There are several different types of parenting plans that parties can agree on or the court can enter in cases involving children. Some example parenting plans may include:
- Equal Parenting Time
- Non-Equal Parenting Time
- Long Distance Parenting Time
Equal Parenting Time
Equal parenting time means both parents have equal access to the minor child(ren). This type of parenting time can be exercised on a week on/week off schedule, 5-2-2-5 parenting time schedule and/or a 2-2-3 parenting time schedule. Examples of those schedules are outlined below in the Example Parenting Time Schedules section.
Courts generally start with the presumption of equal parenting time, unless the young age or special needs of a child prevents an equal parenting plan or there are fitness concerns regarding another parent. Fitness concerns can include, but are not limited to, a parent abusing substances, psychological issues of a parent, or a significant history of domestic violence.
Non-Equal Parenting Time
Non-equal parenting time means one parent has more parenting time than the other parent. The parent with more parenting time is identified at the “primary residential parent.” These types of plans can include the primary parent having parenting time during the school week, while the non-primary parent has weekend only parenting time or the non-primary parent has parenting time every other weekend with a mid-week overnight visit, while the primary parent has all the other parenting time.

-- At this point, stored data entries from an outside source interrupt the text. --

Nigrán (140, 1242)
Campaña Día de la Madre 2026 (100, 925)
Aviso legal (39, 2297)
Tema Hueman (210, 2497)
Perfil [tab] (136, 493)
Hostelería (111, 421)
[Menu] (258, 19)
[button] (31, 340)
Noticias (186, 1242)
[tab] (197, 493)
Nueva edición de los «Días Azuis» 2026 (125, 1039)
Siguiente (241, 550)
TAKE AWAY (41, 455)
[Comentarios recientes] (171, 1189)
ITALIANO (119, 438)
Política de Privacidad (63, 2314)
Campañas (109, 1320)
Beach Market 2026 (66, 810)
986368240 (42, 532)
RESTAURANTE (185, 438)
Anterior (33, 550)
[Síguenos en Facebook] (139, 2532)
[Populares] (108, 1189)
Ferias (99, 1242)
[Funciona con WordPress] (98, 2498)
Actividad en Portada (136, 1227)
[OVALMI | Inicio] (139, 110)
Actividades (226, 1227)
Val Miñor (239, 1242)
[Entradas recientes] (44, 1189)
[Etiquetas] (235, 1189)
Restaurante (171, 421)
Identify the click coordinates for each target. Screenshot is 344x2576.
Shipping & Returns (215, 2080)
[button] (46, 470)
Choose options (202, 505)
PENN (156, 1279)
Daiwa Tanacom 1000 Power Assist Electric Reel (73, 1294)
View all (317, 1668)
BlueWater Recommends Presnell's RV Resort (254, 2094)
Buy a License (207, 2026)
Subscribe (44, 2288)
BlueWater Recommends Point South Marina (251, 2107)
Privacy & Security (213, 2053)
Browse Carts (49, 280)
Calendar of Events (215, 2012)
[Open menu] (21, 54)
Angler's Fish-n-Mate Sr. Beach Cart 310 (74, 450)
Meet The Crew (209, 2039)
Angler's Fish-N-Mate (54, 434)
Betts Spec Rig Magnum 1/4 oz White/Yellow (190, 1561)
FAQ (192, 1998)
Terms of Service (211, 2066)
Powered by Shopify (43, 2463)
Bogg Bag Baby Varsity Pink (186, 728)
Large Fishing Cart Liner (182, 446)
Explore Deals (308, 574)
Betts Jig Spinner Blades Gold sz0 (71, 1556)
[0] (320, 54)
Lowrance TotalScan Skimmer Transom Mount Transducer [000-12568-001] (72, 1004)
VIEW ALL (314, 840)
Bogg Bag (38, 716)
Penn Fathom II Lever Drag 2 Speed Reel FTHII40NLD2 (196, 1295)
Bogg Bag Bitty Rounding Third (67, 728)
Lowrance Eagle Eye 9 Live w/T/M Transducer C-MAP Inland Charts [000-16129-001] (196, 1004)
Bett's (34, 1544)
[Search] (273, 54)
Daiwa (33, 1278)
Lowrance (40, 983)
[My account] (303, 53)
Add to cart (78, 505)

Parties may enter into these types of parenting plans or the court may order these types of parenting plans in instances where there are fitness concerns, one parent is not capable of working with the child during the school year to complete school work during the week, a parent is not able to care for a child due to their work/travel schedule, or a child has special needs or limitations that prevents the non-primary parent from providing care in the child’s best interests.
Long Distance Parenting Time
Long distance parenting time is a parenting time plan where one parent lives in the State of Arizona and the other parent does not. The other parent may not live in Arizona for work purposes, remarriage, personal reasons, etc. Because the child’s home state is Arizona, the parent living in Arizona will have the benefit of having the child during majority of the parenting time days during the school year. The parent that resides out of state will exercise their parenting time during summer months and other school breaks to make up for the lost parenting time during the school year.